» What the task requires: Go to the line containing "Instruction: Open comments showing 5446 count" and retype it and every later line exactly as written, up to the last line of the entries. Keep pictures out.

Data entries
++++

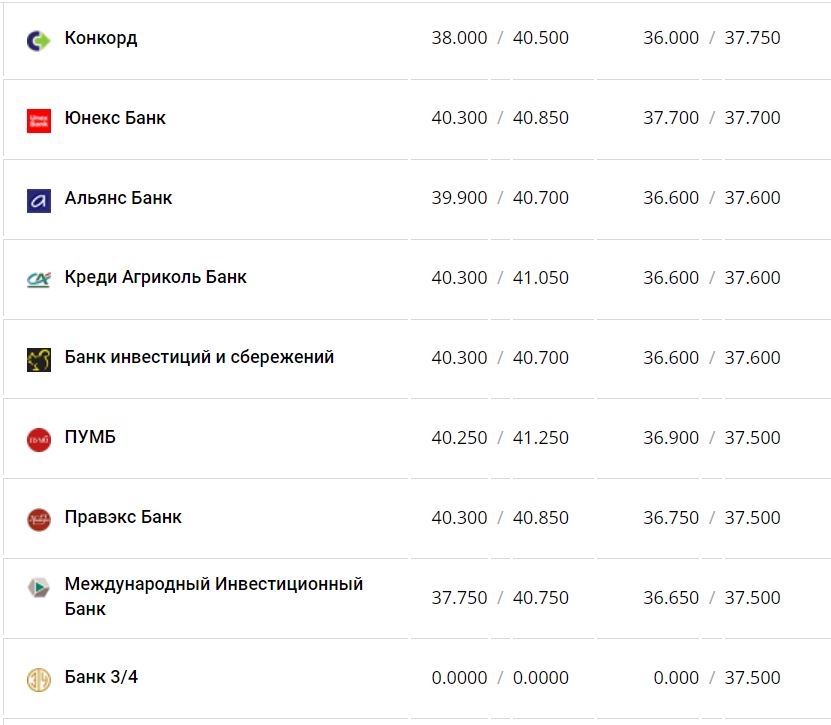Open the ПУМБ bank link

click(90, 437)
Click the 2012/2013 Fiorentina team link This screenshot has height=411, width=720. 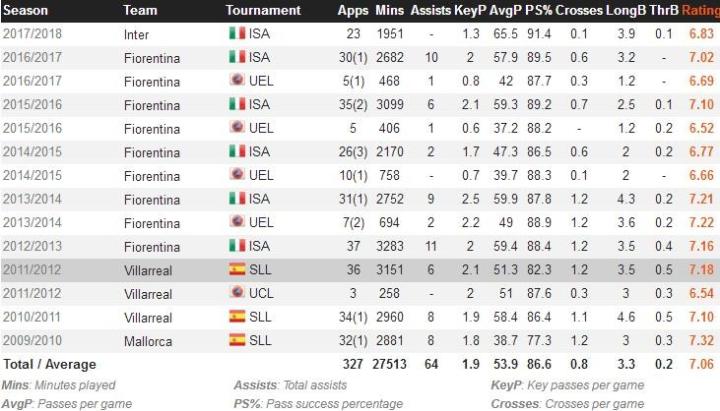(x=152, y=246)
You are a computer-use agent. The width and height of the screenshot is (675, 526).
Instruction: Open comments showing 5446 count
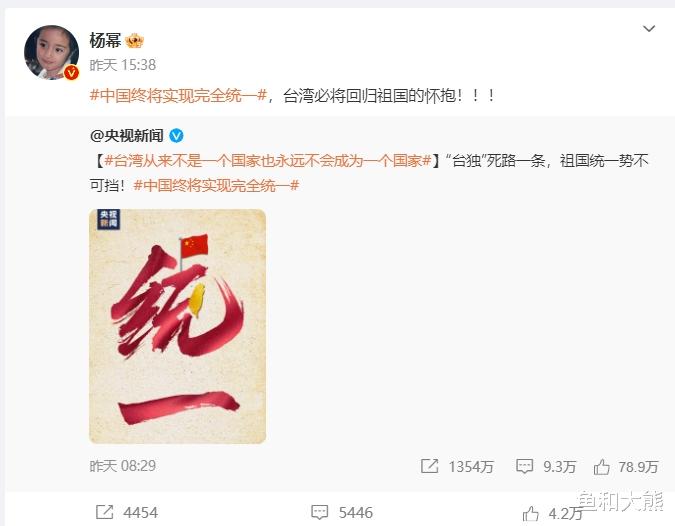pyautogui.click(x=342, y=512)
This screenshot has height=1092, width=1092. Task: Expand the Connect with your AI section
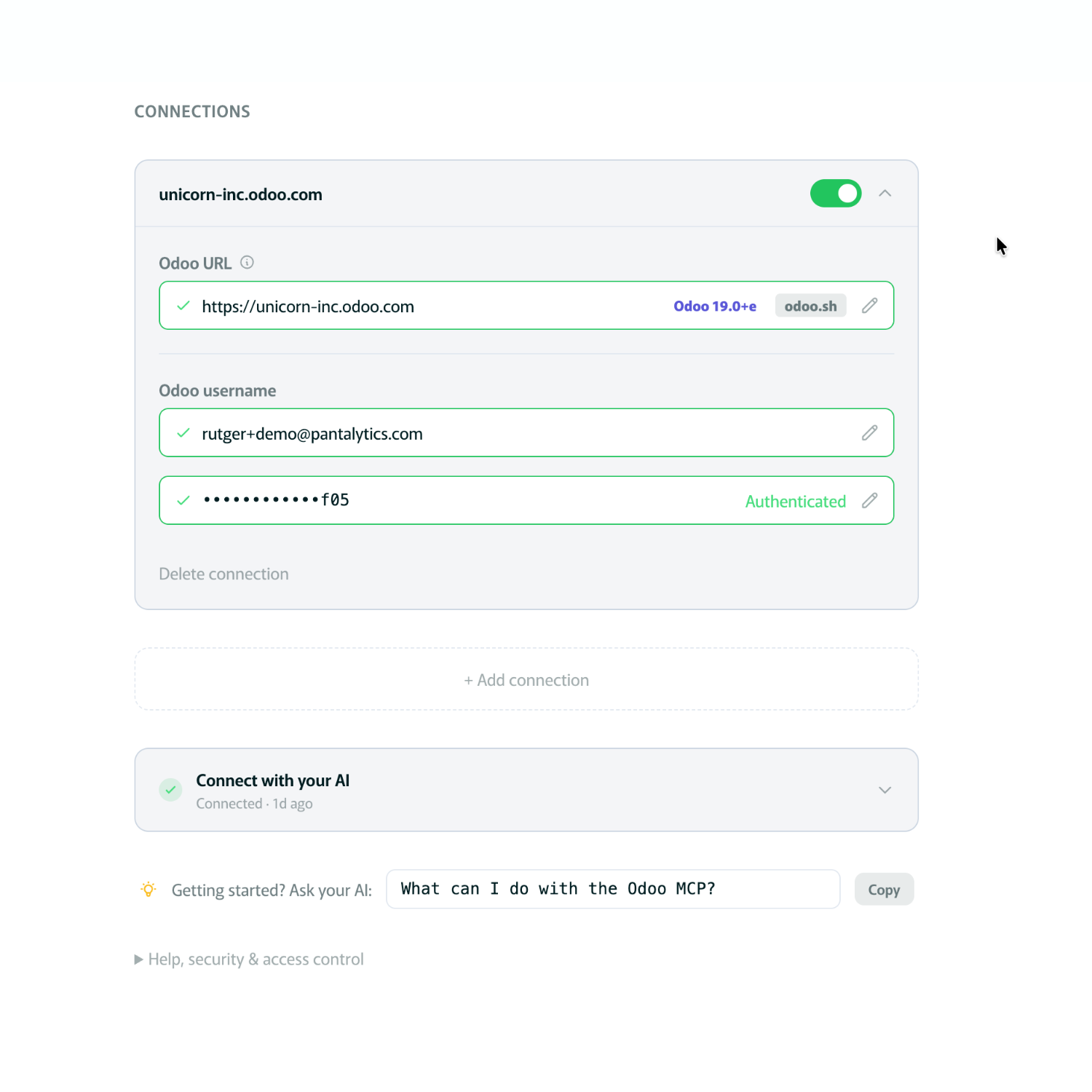[x=885, y=790]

++++

» The answer:
Instruction: Open comments showing 5446 count
pyautogui.click(x=342, y=512)
This screenshot has height=1092, width=1092. Task: Expand the Connect with your AI section
[x=885, y=790]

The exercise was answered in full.